Sur le banc des accusés : 54 personnes dont Alfredo Astiz, plus connu sous le nom de "l’Ange de la mort". Il vient d’être condamné à la prison à perpétuité pour séquestration, torture, privation illégitime de liberté et homicides. Jorge Eduardo Acosta, surnommé "Le Tigre" a écopé de la même peine pour les exactions perpétrées au sein de l'ex-Ecole de mécanique de la marine (ESMA), l’un des 500 centres clandestins de détention de la dictature. Environ 5000 opposants au régime y ont été enfermés. C’est ici qu’a également fonctionné l’une des maternités clandestines de l’armée. Les femmes détenues accouchaient en captivité, parfois menottées et les yeux bandés. Les militaires ou sympathisants du régime adoptaient illégalement leurs bébés en leur donnant une fausse identité avant de faire disparaître leurs mères biologiques. Environ 500 enfants ont été volés de la sorte. Seulement 122 ont pu être identifiés grâce au travail des "Grands-mères de la Place de Mai".

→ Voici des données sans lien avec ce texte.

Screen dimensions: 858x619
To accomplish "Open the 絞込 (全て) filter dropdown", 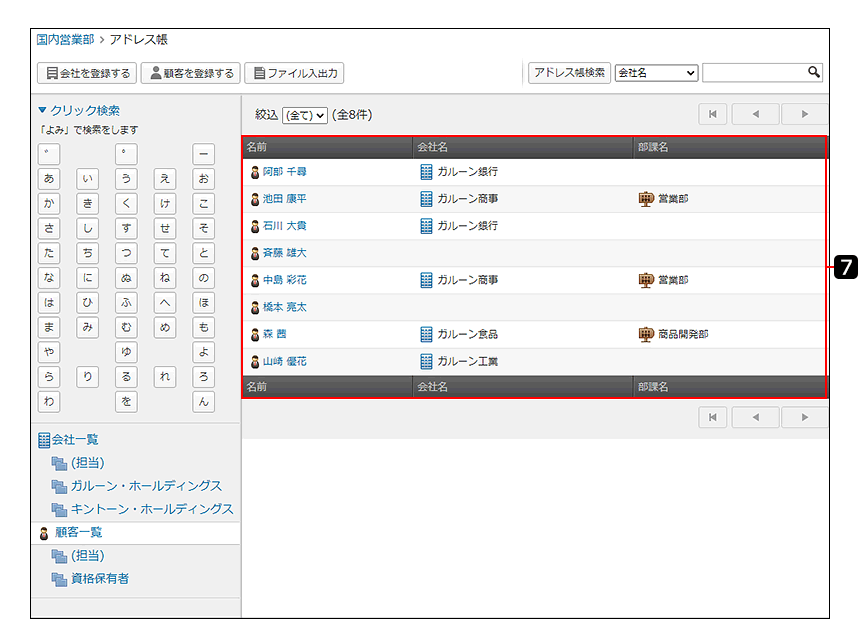I will coord(305,116).
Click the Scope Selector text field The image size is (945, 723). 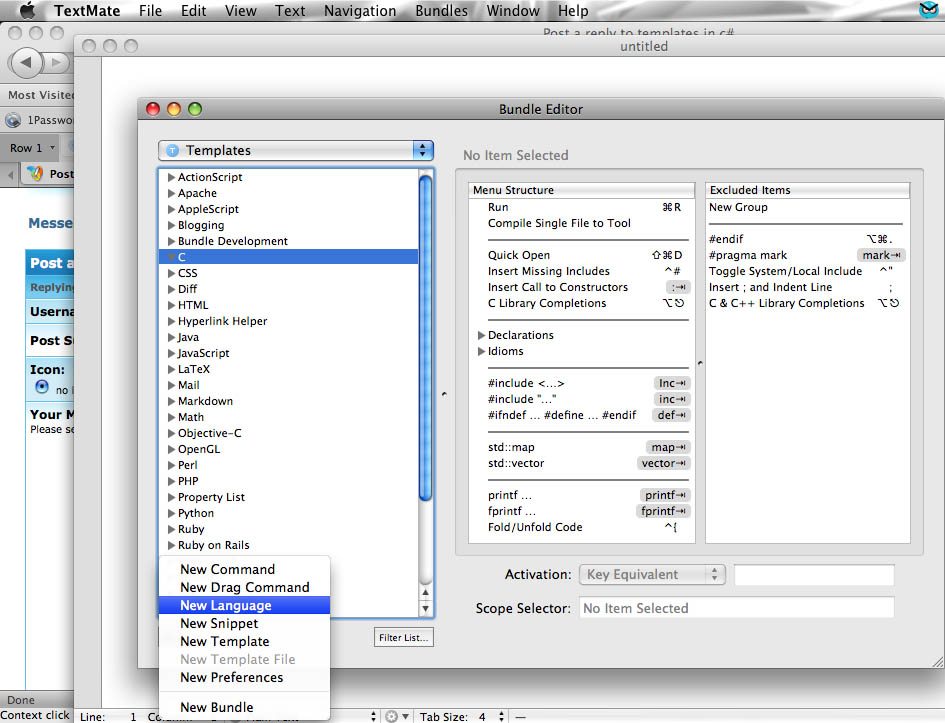point(736,608)
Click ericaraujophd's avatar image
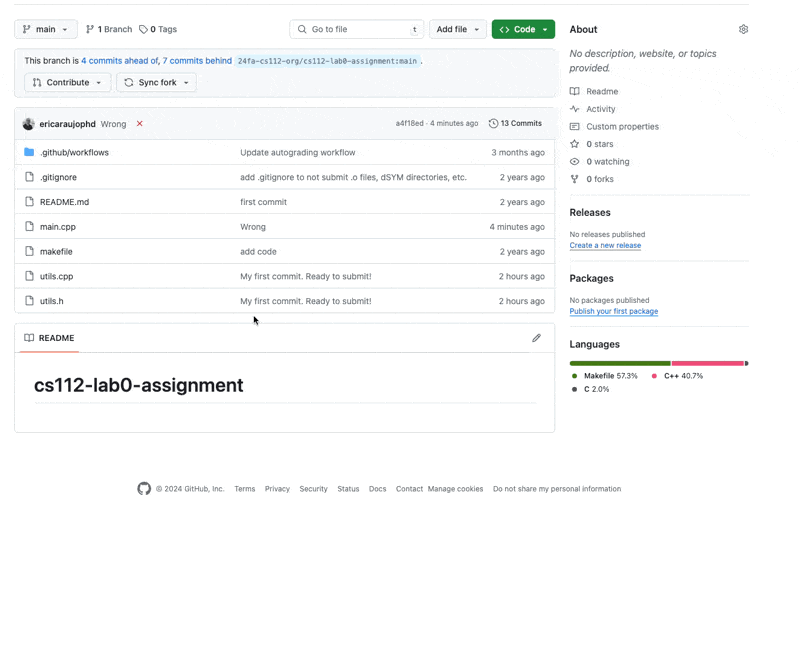800x659 pixels. pos(28,124)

Le mécanisme des "vols de la mort"

Parmi les accusés, huit ont été jugés pour leur responsabilité dans les "vols de la mort". C’est le cas de l'ancien pilote Julio Poch, devenu employé de la compagnie néerlandaise Transavia. Il a été arrêté en 2009 par l’Espagne puis extradé en Argentine et arrêté en juin 2011.

Pendant la dictature, la junte militaire a éliminé des milliers d’opposants politiques en les lançant dans la mer depuis des avions et des hélicoptères militaires. Les détenus étaient drogués une première fois au Penthotal (un anesthésiant) pour être transférés plus facilement à l’aéroport de Buenos Aires. Une fois à bord des avions, une deuxième dose d’anesthésiant leur était injectée. Ils étaient ensuite jetés vivants dans le Rio de la Plata, l’estuaire entre Argentine et l’Uruguay qui débouche sur l’océan. Environ 4000 personnes seraient mortes ainsi jetées dans le vide.

C’est le journaliste argentin Horacio Verbitsky qui fut l’un des premiers à enquêter sur le mécanisme de ces vols dans son livre "El Vuelo" publié en 1995. Il se base sur les déclarations de l’ancien pilote Adolfo Scilingo, premier militaire à rompre le pacte silence sur les crimes commis pendant la dictature.

Entre 1976 et 1979, une soixantaine de cadavres ont été découverts sur les côtes uruguayennes et argentines. Au retour de la démocratie en 1983, c’est l’équipe argentine d’anthropologie médico-légale (EAAF) qui a contribué à prouver l’existence de ces vols funestes grâce à sa technique d’identification des corps : "Nous avons constaté sur ces ossements que les fractures étaient différentes de celles causées d’habitude par l’impact d’une balle. Ces fractures sont compatibles avec le choc sur un objet dur, dans ce cas l’eau", explique Luis Fondebrider, l’un des fondateurs de l’EAAF.

Parmi les victimes figurent la religieuse française Léonie Duquet mais aussi Esther Ballestrino, María Eugenia Ponce et Azucena Villaflor, fondatrices des Mères de la Place de Mai, une organisation qui cherche les disparus. Selon les chiffres des organisations de droits humains, 30 000 personnes auraient disparu pendant cette période noire.